My wedding is scheduled for November 2021, we booked it over the summer when everyone thought things were getting better. Then things began to get worse. I’m very up and down with the whole thing. It seems like one week I’m planning as much as I can and I can’t wait to get on to the next thing, then I start to feel defeated and I want to just cancel the whole thing because of all the unknowns. I find it difficult too because all of my friends who have been married don’t understand that added stress of pandemic planning. They try to be reassuring which I appreciate but them telling me I can just have a smaller wedding and not to worry is just irritating. They got to have their weddings worry free of state guidelines. I totally understand that “over it” feeling because I get waves of that often. I hope once your wedding gets closer you will regain your excitement ❤️
Yes!! I thankfully haven't had to postpone, but we out our venue deposit down in March and less than a week later was when all the shutdowns started. The wedding is 8/28/21, but my bridesmaids have already told me, no shower, no bachelorette. And it wasn't just that they told me, it was more, the pandemic is affecting everyone, get over it. But I'm only doing this once. And we didn't get to do the whole dress shopping experience. It was just my mom and I, which was wonderful, I am super close to my mom. But all the things I envisioned aren't happening. And now my maid of honor won't come unless she is vaccinated. Well I can't make that happen. So yes. Last week I cried I just should have eloped. It's a domestic destination wedding anyway. Should have just kept it super small and intimate. Parents/siblings only.

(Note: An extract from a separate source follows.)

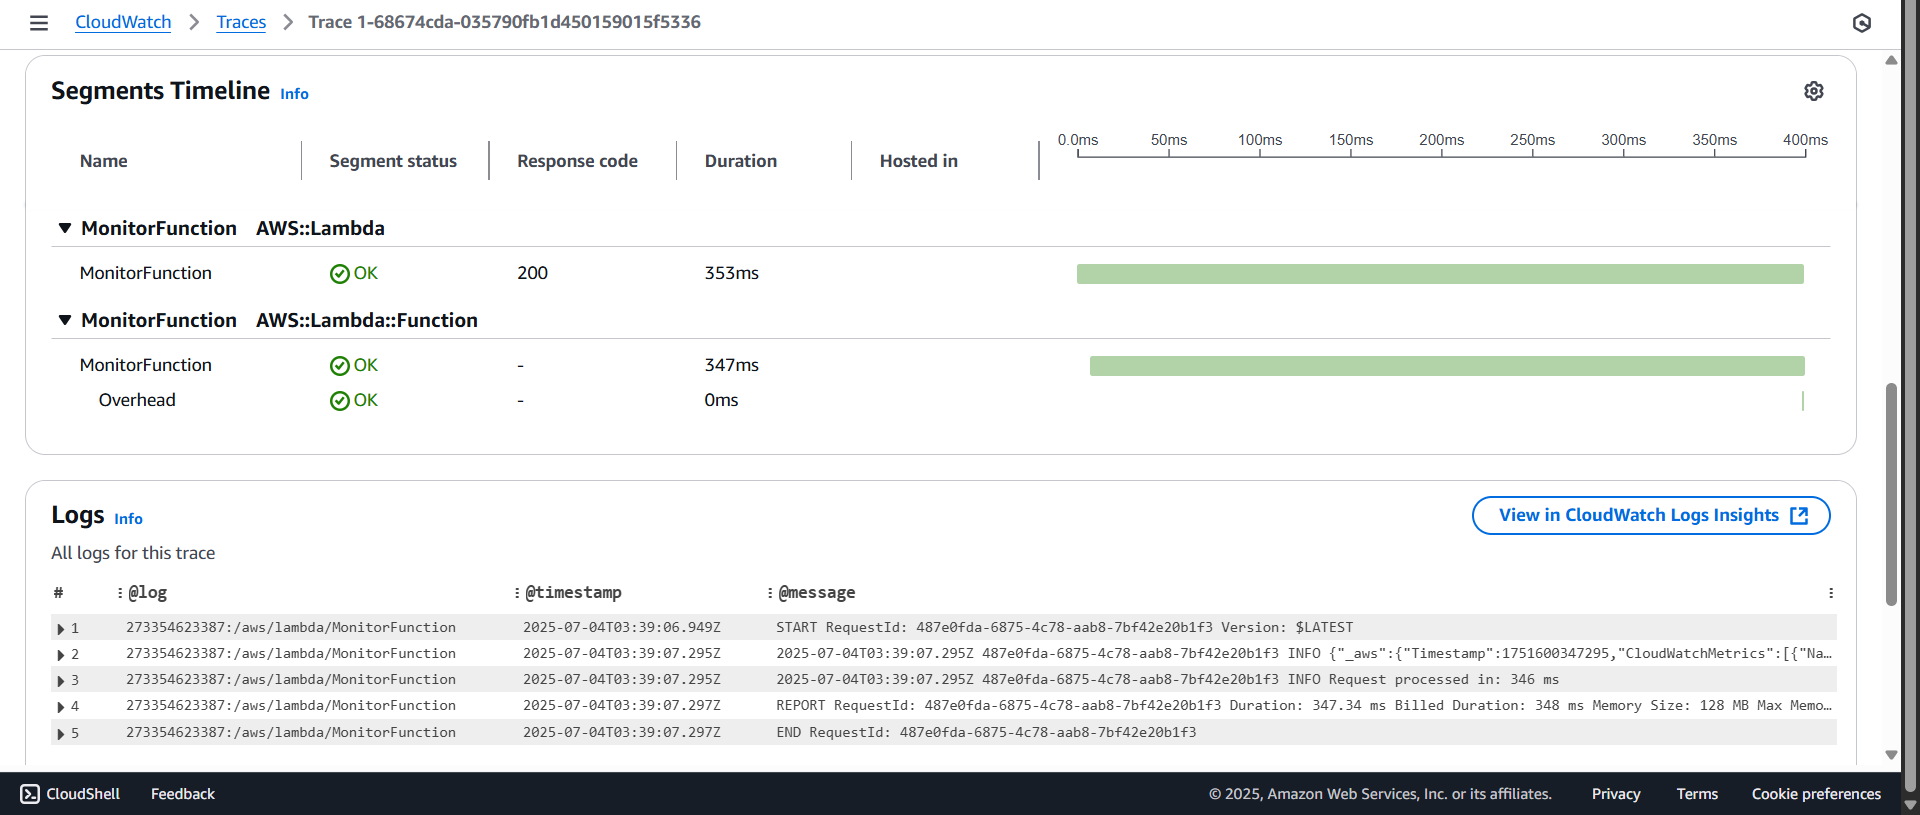Open Segments Timeline settings gear
Image resolution: width=1920 pixels, height=815 pixels.
[1813, 91]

So I wish you the best. Hope this passes. And it gets better from here. You definitely aren't alone.
I feel you! My emotions are so up and down as of late. It’s important for us to marry this year due to planning for children. I’m coming to terms with the fact that our “dream wedding” will likely not happen during this pandemic era. Hoping things will be better by the fall but we will still be taking precautions of course. We’re planning on having a vow renewal in a few years where we can celebrate with more family/friends and potentially even have our kids be part of it.

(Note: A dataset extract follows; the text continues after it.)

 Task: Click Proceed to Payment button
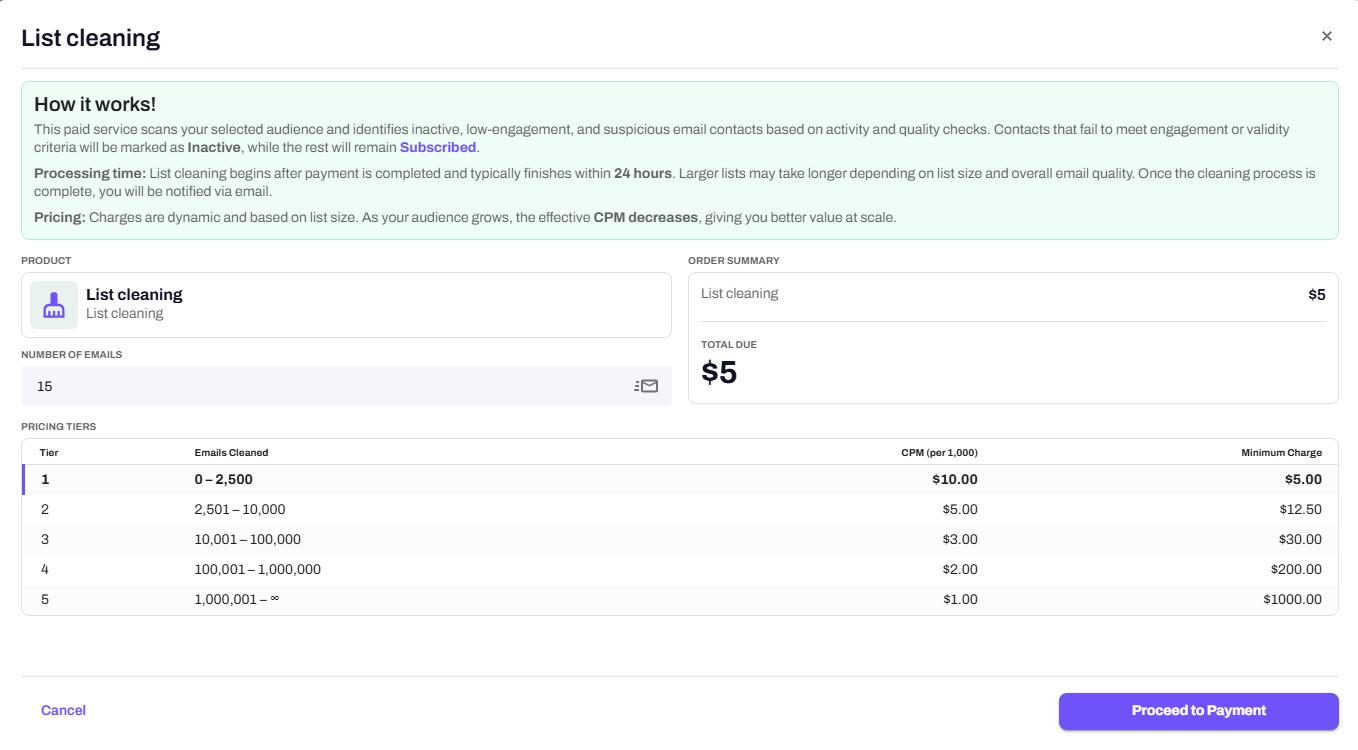pos(1198,711)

I feel this! We have been engaged since 2017, had to postpone our big day twice and now are facing it again this year. I’m not even excited because I feel like there isn’t anything to be excited about. It’s all so up in the air with you may or may not be “allowed” to have the dream day you wanted. I know it sounds selfish as well, but I really had hoped this all would be over by now. Good luck girl and hang in there, your not alone!
Yes yes yes, I have planned 4 weddings for the different season my wedding has changed to and then a small intimate wedding with just family. That was a ton of drama from one side not trusting my side that they have been safe through covid. We currently live with all the family from my side that would come/be invited and were going to quarantine leading up. So I decided eff it we are eloping the two of us with my uncle still marrying us and no one is invited. We will do random ppl as witnesses.
We are now expecting and that was the final straw, I am ready to move on from my wedding and start our lives as a married couple.